I can’t stand it when miserable blowhards like you shit on comedy. I would love to see the AGC (asshole generated content) that you could make that would match up to The Hangover, which I (and the packed house I saw it with) found to be laugh out loud funny. But that’s just my opinion, which is based on an actual experience, as opposed to yours which is based on… your bullshit.
And the comedies of my “elders” (“elders”? Really?), i.e. Animal House, Vacation, Caddyshack… are still amongst my favorites.
Come down off your high horse tonight and screen “Squid and the Whale.” Jeff Daniels plays a great you.
This is the latest example of a bandwagon that everyone in Hollywood will try to take credit for.
The you-stole-my-idea lawsuit can’t be far behind.
when are they gonna make a movie about gerry harrington’s bachelor party?

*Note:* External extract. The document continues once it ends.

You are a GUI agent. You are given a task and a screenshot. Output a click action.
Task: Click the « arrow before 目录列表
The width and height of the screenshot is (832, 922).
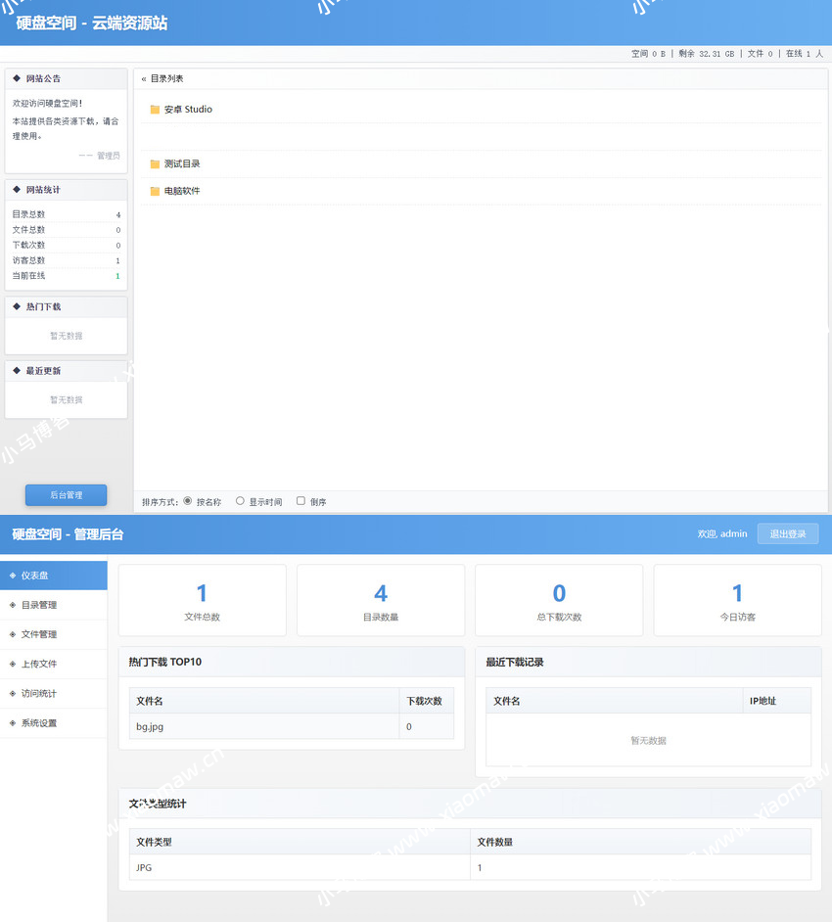click(144, 78)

The wga arbitration process is a joke. Too much emphasis placed on structure and setting, not enough on character and detail. Garelick got “screwed” in the sense someone he went to high school with won’t see his name on screen, but everyone in town know who really is responsible for the script.
I heard it that Lucas and Moore had talked to bender re a project about a bachelor party so when they sold it bender said he had to be attached. Then Bender never bothered to tell Tripp that he was using his story…bender owes vinson one…
“when people are fucked up, crazy shit happens.”
How impressively literate and imaginative. Some “inspiration.”
Typical: you’re bang on. I heard from my friends at WB legal that Chris Bender had nothing to do with developing the project. The only reason his name is on it is because he threatened to sue…
Chris Bender was a producer on “American Pie” not just because it was about his high school experience. He and J.C. Spink repped the writers as managers. Good get for them. They deserved every dollar and earned it.
@Nothin’ to see here you’re so right (and witty), and they’ll still say films made for women don’t make bank…
Years ago, I went on a girls’ weekend in Vegas with the women I worked with at a production company. It was a nightmare with one of the chief execs downing 8 shots and vanishing onto the Strip. Not to be sexist, but this sh*t is way funnier with guys…even the sh*t about getting screwed out of writing credit is funnier when it happens to guys.
Seriously what a fascinating, insightful story. I am so amazed to see how movies have inspiration in real life. I always thought people made things up but no, it’s real. Thanks for sending this fascinating piece of journalism. The other trades should pick it up, but they’re too busy reporting about other things that they consider to be news. This, however, is news. You should get a Pulitzer.
So Bender develops the script with Lucas and Moore and then CAA agent Greg McKnight tries to screw Bender over? What a piece of work.
Thanks for the story Nikki. After a sold out Monday night showing at my theater, I think “Hangover” is gonna be the movie of the summer.
Dan
You are a freaking idiot. Managing the writers so you can then pretend to produce a movie and take credit is something the Producers’ Guild fights against. Bender Spink are among the worst at this. Spink hasn’t even seen his dick over his fat ass since 1998 but Bender is no prize either.